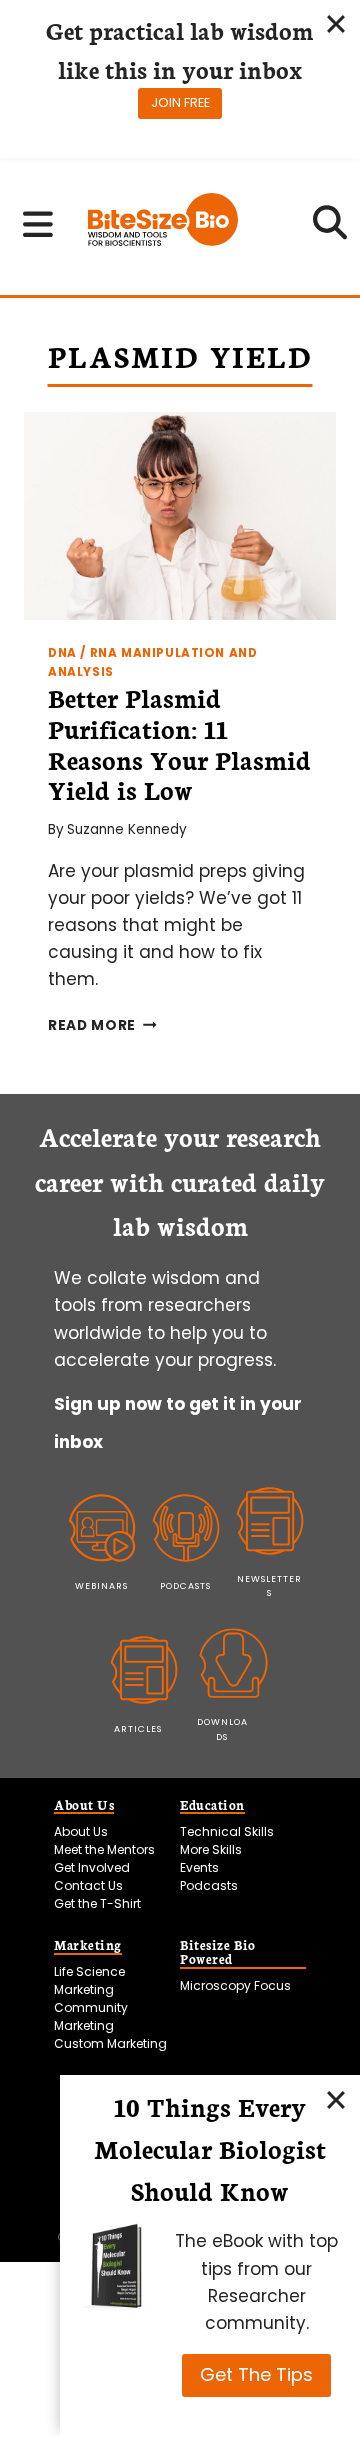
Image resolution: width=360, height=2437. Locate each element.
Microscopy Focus (235, 1985)
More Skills (211, 1849)
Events (199, 1867)
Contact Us (88, 1885)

__Directions__.
The material above must be printed exactly, with its pictures left out.

__Finished task__.
Image resolution: width=360, height=2437. Locate each element.
Microscopy Focus (235, 1985)
More Skills (211, 1849)
Events (199, 1867)
Contact Us (88, 1885)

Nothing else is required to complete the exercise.